6)  Combination codes for certain conditions and common associated symptoms and manifestations. Combination codes allow for the reporting of a single code to express multiple elements of the diagnosis, example:

  • E11.321 = Type 2 diabetes mellitus with mild nonproliferative diabetic retinopathy with macular edema

  • E11.341 = Type 2 diabetes mellitus with severe nonproliferative diabetic retinopathy with macular edema

7)  Combination codes for poisonings include the associated external cause, ex:

  • T42.3X2A- Poisoning by barbiturates, intentional self-harm, initial encounter

8)  Obstetric codes identify trimester instead of episode of care, example:

  • O26.02 = Excessive weight gain in pregnancy, second trimester

  • O26.03 = Excessive weight gain in pregnancy, third trimester

9)  Codes for postoperative complications are expanded and a distinction is made between intraoperative complications and postprocedural disorders


Use of external cause and unspecified codes in ICD-10

Similar to ICD-9, there is no national requirement for external cause code reporting.

  • In some instances, signs/symptoms or unspecified codes may be the only choice to accurately reflect the health care encounter, but they should only be reported if a more specific alternative does not exist. Specific diagnosis codes should be reported when they are supported by the available medical record documentation and clinical knowledge of the patient’s health condition. Each health care encounter should be coded to the level of certainty known for that encounter.

What can you do to help ensure most specific ICD-10 codes are selected?

  • Start familiarizing yourself with the new codes for your most commonly used diagnoses.

  • Be sure to include laterality!
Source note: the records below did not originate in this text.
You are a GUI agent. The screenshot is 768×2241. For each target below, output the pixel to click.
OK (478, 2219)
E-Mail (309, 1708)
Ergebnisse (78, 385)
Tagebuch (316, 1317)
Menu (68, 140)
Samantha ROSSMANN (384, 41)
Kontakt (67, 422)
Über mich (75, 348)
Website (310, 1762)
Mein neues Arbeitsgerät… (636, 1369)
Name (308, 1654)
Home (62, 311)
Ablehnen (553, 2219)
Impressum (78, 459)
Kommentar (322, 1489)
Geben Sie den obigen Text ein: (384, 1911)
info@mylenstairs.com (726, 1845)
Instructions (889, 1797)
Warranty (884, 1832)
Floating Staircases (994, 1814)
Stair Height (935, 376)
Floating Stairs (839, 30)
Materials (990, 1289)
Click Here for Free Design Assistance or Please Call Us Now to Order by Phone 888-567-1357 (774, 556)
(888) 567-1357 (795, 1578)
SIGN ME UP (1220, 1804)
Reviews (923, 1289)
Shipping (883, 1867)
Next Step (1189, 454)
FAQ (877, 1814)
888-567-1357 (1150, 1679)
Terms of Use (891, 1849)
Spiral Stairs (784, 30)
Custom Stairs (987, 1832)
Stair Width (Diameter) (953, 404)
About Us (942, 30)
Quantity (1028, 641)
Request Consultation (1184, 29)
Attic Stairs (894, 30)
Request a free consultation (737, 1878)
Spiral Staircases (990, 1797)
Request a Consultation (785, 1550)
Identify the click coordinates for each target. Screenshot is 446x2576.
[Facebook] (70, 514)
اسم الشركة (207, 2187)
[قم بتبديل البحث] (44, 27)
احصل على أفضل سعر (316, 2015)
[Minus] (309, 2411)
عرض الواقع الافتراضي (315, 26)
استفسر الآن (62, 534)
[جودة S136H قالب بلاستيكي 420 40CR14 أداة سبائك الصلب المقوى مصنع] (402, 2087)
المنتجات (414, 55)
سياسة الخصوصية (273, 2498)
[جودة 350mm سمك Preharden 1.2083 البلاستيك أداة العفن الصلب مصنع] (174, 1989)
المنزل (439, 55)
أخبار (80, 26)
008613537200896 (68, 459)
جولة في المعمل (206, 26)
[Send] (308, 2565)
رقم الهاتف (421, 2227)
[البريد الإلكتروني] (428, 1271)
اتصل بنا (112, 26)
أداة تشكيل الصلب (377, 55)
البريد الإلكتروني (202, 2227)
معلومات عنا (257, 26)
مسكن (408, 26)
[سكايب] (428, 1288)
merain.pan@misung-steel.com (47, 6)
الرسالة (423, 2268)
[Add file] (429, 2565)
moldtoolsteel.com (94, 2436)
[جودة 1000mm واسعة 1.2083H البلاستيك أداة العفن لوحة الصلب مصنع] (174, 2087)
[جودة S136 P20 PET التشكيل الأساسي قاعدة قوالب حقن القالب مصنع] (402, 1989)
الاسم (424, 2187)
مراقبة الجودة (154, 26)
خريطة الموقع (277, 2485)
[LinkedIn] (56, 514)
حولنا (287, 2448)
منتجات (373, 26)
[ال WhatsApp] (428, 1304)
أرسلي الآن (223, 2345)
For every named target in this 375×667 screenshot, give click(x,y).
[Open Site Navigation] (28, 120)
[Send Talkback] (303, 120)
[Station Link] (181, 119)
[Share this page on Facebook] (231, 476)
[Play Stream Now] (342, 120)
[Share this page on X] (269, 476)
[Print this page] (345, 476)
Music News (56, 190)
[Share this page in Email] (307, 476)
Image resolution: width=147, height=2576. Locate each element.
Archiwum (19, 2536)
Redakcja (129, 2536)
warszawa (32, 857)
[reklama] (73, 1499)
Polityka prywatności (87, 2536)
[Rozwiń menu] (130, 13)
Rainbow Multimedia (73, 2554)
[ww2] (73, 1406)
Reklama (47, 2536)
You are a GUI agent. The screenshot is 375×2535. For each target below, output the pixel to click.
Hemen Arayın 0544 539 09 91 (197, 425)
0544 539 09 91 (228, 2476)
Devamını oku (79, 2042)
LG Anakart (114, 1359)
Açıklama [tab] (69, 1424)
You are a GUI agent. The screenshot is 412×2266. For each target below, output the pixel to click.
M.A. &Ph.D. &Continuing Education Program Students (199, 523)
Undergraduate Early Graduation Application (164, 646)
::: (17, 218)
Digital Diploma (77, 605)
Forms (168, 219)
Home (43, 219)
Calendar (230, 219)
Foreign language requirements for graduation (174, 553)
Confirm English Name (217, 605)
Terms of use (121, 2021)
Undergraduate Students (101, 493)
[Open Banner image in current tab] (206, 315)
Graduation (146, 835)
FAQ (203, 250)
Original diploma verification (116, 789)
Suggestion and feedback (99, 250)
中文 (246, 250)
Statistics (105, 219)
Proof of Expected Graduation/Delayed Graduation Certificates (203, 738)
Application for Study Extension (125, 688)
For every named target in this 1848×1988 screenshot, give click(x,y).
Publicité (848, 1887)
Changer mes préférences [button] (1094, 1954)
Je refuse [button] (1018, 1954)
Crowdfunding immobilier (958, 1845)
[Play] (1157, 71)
In order to avoid unnecessary claim denials, document the condition location on both the superbill and in your notes.

  • Be specific on your billing forms! The more information you provide on a billing sheet, the better chance we have of finding the most specific ICD-10 code. A condition for which you may have previously used an ICD-9 unspecified code may now be specifically coded under ICD-10. If you believe an unspecified code is still appropriate, write the condition down on the superbill so we can check.